Each line of the data below that includes the string "Comunidad" must be copied.

Start of Data supplied

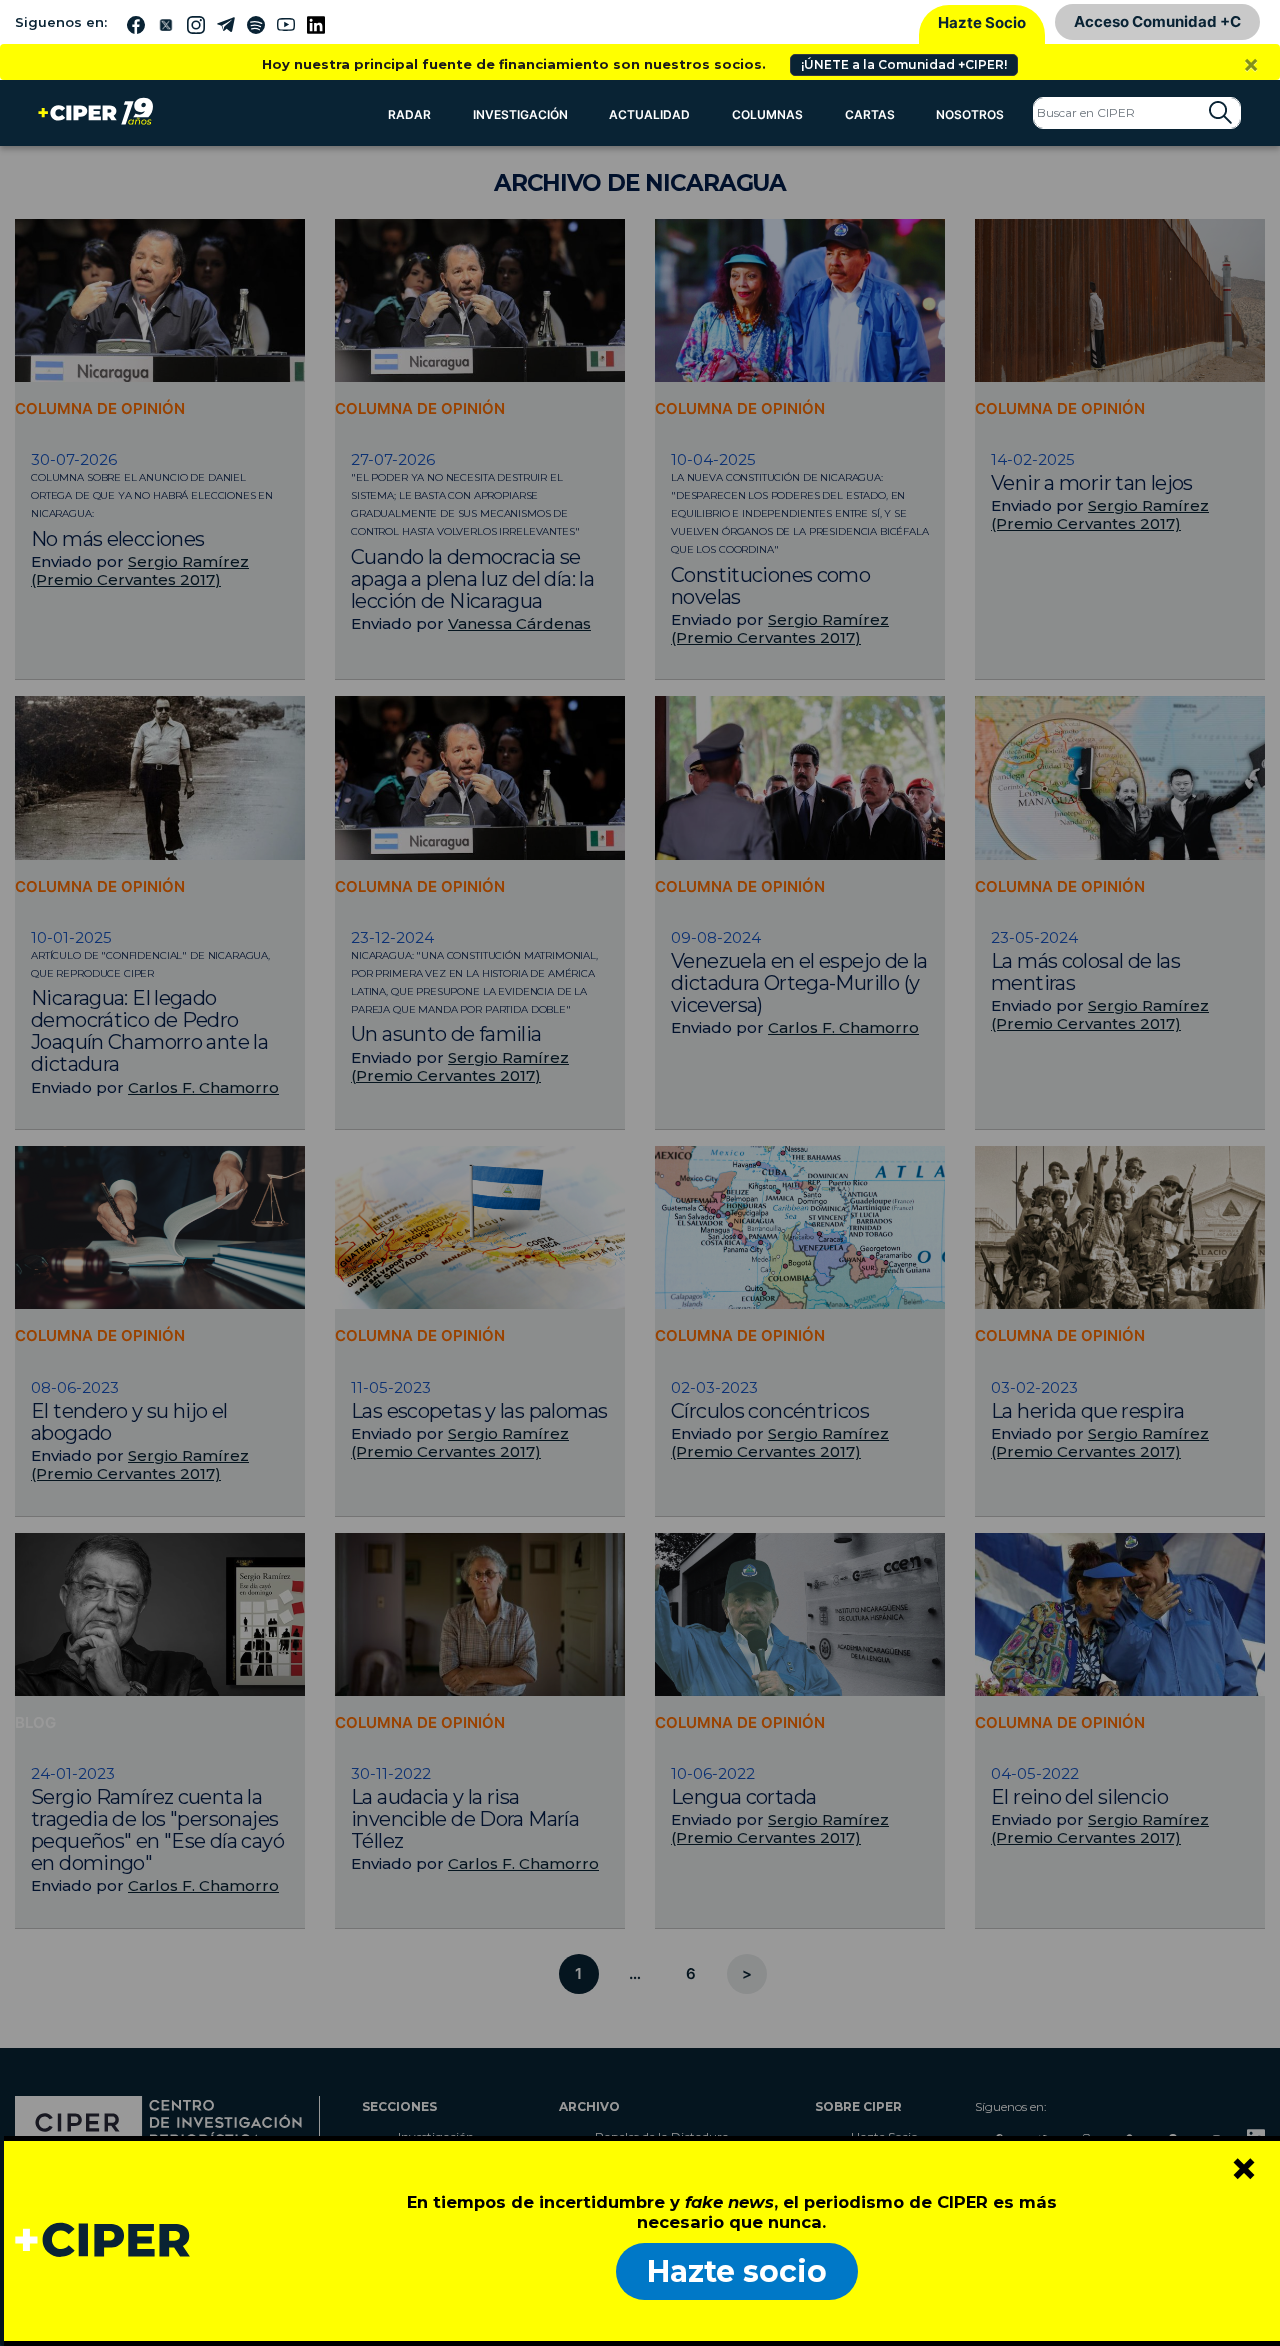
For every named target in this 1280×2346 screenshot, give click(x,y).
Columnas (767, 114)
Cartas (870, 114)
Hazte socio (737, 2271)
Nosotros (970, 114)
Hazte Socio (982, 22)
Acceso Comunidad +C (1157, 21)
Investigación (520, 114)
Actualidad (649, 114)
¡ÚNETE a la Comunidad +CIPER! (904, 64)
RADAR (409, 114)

End of Data supplied

▶ **Result of this task**
Acceso Comunidad +C (1157, 21)
¡ÚNETE a la Comunidad +CIPER! (904, 64)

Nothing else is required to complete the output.